Orígenes y Consolidación del Socialismo y Anarquismo Obrero en España (1872-1910)

Clasificado en Historia

Escrito el en español con un tamaño de 3,95 KB

El Surgimiento del Núcleo Marxista

La otra gran corriente obrera también tuvo un promotor extranjero: Paul Lafargue, yerno de Marx, quien formó con Pablo Iglesias y otros dirigentes madrileños un núcleo marxista discrepante del anarquismo, separándose de los anarquistas en 1872. Este núcleo, embrión del futuro PSOE (Partido Socialista Obrero Español), fue muy reducido en comparación con la corriente anarquista.

Razones de la Preferencia Anarquista en España

Se han apuntado varias razones para explicar la preferencia del anarquismo entre los obreros españoles:

  • En una época en que la información no se podía contrastar fácilmente, se identificó el anarquismo como la única doctrina que la Primera Internacional proponía, desconociendo muchos que ya se habían producido las diferencias entre las tesis de Marx y Bakunin.
  • El descrédito del juego político del liberalismo español contribuía a la inclinación por el apoliticismo ácrata.
  • Las continuas persecuciones favorecían la forma organizativa asamblearia de secciones locales, que actuaban sin necesitar consignas superiores.

Fin del Sexenio Democrático y Clandestinidad Obrera

En 1874 finalizó el Sexenio Democrático con la llegada de la Restauración, y con ello terminó también la etapa de permisividad.
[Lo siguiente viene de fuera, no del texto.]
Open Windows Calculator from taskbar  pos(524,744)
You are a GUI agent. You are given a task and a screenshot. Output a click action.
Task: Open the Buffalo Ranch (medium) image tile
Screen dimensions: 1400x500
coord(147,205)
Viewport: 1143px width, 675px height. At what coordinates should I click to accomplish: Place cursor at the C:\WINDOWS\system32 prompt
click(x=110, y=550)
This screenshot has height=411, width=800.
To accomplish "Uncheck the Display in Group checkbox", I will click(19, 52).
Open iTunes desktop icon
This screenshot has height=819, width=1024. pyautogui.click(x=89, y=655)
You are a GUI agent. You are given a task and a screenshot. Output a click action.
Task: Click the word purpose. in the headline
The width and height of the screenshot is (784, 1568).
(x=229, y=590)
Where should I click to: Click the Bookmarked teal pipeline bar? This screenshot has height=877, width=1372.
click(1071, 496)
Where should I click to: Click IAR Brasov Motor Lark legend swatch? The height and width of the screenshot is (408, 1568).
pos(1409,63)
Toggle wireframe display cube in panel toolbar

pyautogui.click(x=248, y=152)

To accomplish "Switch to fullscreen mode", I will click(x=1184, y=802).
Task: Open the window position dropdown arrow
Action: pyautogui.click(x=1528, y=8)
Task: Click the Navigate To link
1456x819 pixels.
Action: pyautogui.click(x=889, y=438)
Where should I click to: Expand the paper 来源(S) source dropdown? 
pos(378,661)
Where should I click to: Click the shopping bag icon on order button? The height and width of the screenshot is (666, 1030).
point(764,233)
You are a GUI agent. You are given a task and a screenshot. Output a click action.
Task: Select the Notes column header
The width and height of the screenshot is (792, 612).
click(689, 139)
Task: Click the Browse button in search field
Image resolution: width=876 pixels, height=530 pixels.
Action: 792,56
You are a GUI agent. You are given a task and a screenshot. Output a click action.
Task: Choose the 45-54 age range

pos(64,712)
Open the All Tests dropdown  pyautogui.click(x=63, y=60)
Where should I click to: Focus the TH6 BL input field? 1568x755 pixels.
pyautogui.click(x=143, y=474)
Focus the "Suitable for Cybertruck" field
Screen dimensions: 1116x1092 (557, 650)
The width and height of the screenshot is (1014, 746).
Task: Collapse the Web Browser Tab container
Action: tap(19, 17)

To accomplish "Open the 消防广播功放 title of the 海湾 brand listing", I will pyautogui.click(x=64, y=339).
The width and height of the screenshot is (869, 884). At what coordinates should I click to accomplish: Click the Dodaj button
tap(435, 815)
Todas las organizaciones obreras fueron declaradas ilegales y pasaron a la clandestinidad.

La Consolidación de las Ideologías Obreras (1881-1910)

En 1881, la Ley de Asociaciones del gobierno liberal de Sagasta volvió a abrir ciertas posibilidades organizativas. Aprobada la ley, el socialismo marxista, con Pablo Iglesias como presidente, inscribió oficialmente un partido que se había fundado en la clandestinidad en 1879: el PSOE (Partido Socialista Obrero Español). En 1888, se fundó el sindicato vinculado al mismo, la UGT (Unión General de Trabajadores).

Predominio y Evolución del Anarquismo

Las ideas anarquistas continuaban teniendo, tanto en Cataluña como en Andalucía, el monopolio casi completo del movimiento obrero. Sus participantes se habían agrupado bajo las siglas de la FRE (Federación Regional Española). Sin embargo, dado que los anarquistas no tenían ficheros de afiliación ni una organización burocrática, era difícil saber la cantidad de afiliados o simpatizantes con la que contaban. No obstante, cabe destacar que de su revista social se publicaban 20.000 ejemplares, cifra muy importante en un contexto de obrerismo altamente analfabeto.

Su estructura organizativa flexible les llevó en estos años a desacuerdos internos en los congresos que celebraban, al tiempo que se dividieron en dos tendencias principales:

1. Anarcosindicalismo

Esta corriente era partidaria de la acción de masas y de promover el sindicalismo, siendo contraria a la violencia como método principal de lucha. Esta tendencia fundó en 1907 y 1910, respectivamente, Solidaridad Obrera y la CNT (Confederación Nacional del Trabajo).

2. Anarquismo de Acción Directa

Esta segunda vertiente propugnaba la acción directa, a menudo de carácter terrorista, llevada a cabo por pequeños grupos que atentasen contra los pilares del capitalismo: el Estado, la burguesía y la Iglesia. Esta tendencia protagonizó hasta final de siglo numerosos actos de violencia social que generalmente seguían una dinámica recurrente: acción terrorista, seguida de represión (muchas veces indiscriminada) y, como respuesta, una nueva acción terrorista.